You see, those of us at Blank Pages have many high horses to sit on, but the highest of them all represents violence against women and children. When anyone in our community presents their story as one of being a survivor of VAW, we take that seriously, but if anyone in our community exploits VAW to extort money from others, then that is another thing altogether.

According to her social media platforms, the so-called martyrdom of Rebecca Ethington began in 2014 when she “ finally got the courage to leave [her] husband of ten years [and] got the courage to walk away from a ‘very scary’ relationship” in July of 2014. What she leaves out from her fairy tale is that her husband at the time had already filed for divorce against her.

ethington1 (1)She also leaves out some other important details from her story.
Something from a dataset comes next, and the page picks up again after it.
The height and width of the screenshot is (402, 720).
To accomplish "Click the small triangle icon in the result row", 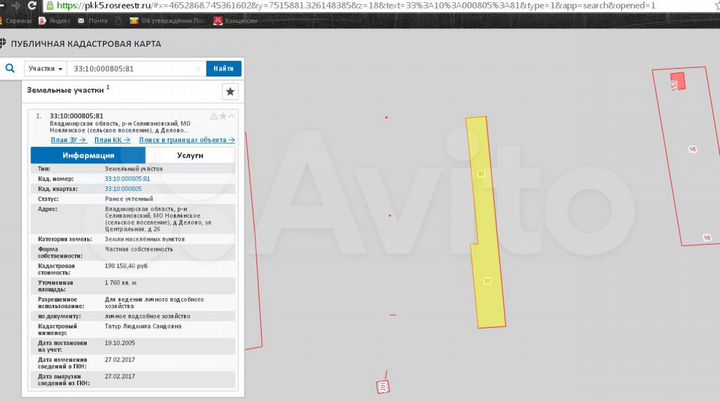I will point(214,116).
This might have been an oversight on her part, but we suspect that it might have more to do with her knowing that people would be less inclined to give her money if they knew the truth.

As many might think, mothers are given sole custody of their children more times than not in a divorce. This is definitely the case in Utah where, statistically, mothers are given primary custody of their children in 80% of custody determinations. In general, this is because judges move to preserve the status quo in picking the primary parent, which is often the case in a state where so many mothers are stay-at-home parents and can be the primary parents. But this isn’t what happened in Ethington’s case. In fact, she says she lost her kids because they were taken away from her – that she’s been fighting to get them back for the last three years.  Not only this, but she claims that she has only been now been assigned a custody evaluator and this is now her chance so please send her all the money.

All of Rebecca Ethington’s claims are either completely false or a loosely fabricated reality. 

 This is one of those cases where Google becomes your best friend when you know how to use it and where to look because we found all the information online from public record searches.

Ethington says she walked away from this relationship supposedly in July of 2014, but in August of that same year, her then-husband filed a police report against her due to her abuse of him. The police officer’s report is below.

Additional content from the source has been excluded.